Book by Erwin Rommel

Infantry Attacks (Infanterie greift an) is a classic book on military tactics written by Field Marshal Erwin Rommel. It details his experiences in World War I. It was one of the first books in the series Graue Bücherei (Grey Library). At the time of the book's writing in the mid-1930s, Rommel's rank was lieutenant colonel. Rommel had planned to write a successor called Panzer Greift An (in English: Tank Attacks) about tank warfare, and gathered much material during the North Africa Campaign. However, as a result of his perceived involvement in a failed assassination attempt of Adolf Hitler, he was forced to commit suicide before completing this work.

==Overview==
Rommel describes his Stoßtruppen (shock troops) tactics, which used speed, deception, and deep penetration into enemy territory to surprise and overwhelm. Throughout the book, Rommel reports assigning small numbers of men to approach enemy lines from the direction in which attack was expected. The men would yell, throw hand grenades and otherwise simulate the anticipated attack from concealment, while attack squads and larger bodies of men sneaked to the flanks and rears of the defenders to take them by surprise. These tactics often intimidated enemies into surrendering, thus avoiding unnecessary exertion, expenditure of ammunition, and risk of injury.

===Contents===
The text is divided into six chapters:
- I. Movement War 1914 in Belgium and Northern France
- II. Trench Warfare in the Argonne and High Vosges
- III. Open Warfare in Rumania and the Carpathians, 1917
- IV. Fights in the Southeastern Carpathians, August 1917
- V. Attacking battle at Tolmein 1917
- VI. Pursuit across the Tagliamento and Piave Rivers

==Translations==
Lieutenant Colonel Gustave E. Kidde published in Infantry Journal(1944) an abridged English translation. This edition was titled Infantry Attacks. ATTACKS published in 1979 and translated by J. R. Driscoll was the first unabridged and complete English language translation published in the United States.

==Impact==
Infanterie greift an was first published in 1937 and helped to persuade Adolf Hitler to give Rommel high command in World War II, although he was not from an old military family or the Prussian aristocracy, which had traditionally dominated the German officer corps. It was printed in Germany until 1945. By then, about 500,000 copies had been published. The book is still in print, and was most recently published in German in 2015.

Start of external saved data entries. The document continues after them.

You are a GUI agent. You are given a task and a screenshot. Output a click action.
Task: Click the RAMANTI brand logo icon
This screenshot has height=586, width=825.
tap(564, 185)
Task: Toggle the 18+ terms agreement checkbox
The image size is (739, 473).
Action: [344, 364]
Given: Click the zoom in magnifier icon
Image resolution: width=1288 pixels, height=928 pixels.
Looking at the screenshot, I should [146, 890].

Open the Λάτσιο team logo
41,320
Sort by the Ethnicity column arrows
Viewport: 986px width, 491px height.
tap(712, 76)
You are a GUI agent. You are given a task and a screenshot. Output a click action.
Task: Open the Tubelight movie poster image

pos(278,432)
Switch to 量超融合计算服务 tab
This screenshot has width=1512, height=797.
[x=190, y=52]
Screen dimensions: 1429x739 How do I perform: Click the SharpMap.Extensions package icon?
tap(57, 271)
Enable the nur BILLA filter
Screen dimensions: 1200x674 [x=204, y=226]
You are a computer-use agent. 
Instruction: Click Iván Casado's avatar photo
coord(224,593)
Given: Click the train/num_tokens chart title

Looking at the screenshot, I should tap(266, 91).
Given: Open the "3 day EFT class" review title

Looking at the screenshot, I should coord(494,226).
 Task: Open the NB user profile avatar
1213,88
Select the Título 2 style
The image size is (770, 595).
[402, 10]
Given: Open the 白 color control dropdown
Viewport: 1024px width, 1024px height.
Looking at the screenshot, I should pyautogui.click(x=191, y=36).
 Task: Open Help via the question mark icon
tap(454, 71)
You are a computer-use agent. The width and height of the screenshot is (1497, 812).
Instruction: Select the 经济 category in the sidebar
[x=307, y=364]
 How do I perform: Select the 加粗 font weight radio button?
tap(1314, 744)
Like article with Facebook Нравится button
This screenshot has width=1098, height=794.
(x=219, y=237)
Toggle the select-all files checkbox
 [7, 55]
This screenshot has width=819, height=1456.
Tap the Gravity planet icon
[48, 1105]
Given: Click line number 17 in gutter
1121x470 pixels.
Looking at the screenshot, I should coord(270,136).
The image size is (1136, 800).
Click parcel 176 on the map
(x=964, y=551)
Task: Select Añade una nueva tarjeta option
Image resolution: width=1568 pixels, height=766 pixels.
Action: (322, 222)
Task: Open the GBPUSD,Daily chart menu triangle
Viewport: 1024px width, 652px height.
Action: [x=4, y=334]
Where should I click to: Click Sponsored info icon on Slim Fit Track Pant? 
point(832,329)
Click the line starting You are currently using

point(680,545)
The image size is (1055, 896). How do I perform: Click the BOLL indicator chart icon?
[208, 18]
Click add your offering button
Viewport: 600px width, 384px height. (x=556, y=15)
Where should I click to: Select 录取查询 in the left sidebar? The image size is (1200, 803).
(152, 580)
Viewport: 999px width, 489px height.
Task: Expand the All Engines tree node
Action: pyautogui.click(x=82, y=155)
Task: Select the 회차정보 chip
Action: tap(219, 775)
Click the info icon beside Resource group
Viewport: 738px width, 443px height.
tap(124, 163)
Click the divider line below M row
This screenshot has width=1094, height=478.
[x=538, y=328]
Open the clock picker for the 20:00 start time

The book was also used throughout the West as a resource for infantry tactical movements. General George S. Patton was among the many influential military leaders reported to have read Infantry Attacks.

==In popular culture==
In the 1970 film Patton, when it is clear to Patton that he is defeating forces he believes are commanded by Rommel during a tank battle, Patton says to himself, "Rommel, you magnificent bastard, I read your book!" However, in a previous scene in the film, Patton is awoken by his aides with news that an intercepted German radio message reveals that Rommel will attack Patton near El Guettar, Tunisia. Before this, the camera focuses on a book on Patton's nightstand, The Tank in Attack (Panzer greift an), a book which Rommel had planned to write but never completed.